## Work task
Take the entries that follow and return exactly the lines from the one holding "Feature (179, 28)" through the one holding "Terms & Conditions (207, 2422)", both included. Nothing else is needed.
BEGIN
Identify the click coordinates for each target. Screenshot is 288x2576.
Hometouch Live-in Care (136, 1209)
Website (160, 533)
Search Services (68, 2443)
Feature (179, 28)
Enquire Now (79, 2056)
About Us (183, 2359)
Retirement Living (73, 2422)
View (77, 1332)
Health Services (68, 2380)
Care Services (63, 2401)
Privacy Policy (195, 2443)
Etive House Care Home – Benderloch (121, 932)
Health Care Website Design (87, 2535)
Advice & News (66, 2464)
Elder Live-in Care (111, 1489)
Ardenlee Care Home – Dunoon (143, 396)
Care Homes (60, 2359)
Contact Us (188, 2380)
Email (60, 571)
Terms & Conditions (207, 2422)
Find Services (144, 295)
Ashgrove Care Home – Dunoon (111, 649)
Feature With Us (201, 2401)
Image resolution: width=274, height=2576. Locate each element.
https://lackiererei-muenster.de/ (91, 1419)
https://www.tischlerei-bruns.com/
END
## Response to the exercise
Feature (179, 28)
Enquire Now (79, 2056)
About Us (183, 2359)
Retirement Living (73, 2422)
View (77, 1332)
Health Services (68, 2380)
Care Services (63, 2401)
Privacy Policy (195, 2443)
Etive House Care Home – Benderloch (121, 932)
Health Care Website Design (87, 2535)
Advice & News (66, 2464)
Elder Live-in Care (111, 1489)
Ardenlee Care Home – Dunoon (143, 396)
Care Homes (60, 2359)
Contact Us (188, 2380)
Email (60, 571)
Terms & Conditions (207, 2422)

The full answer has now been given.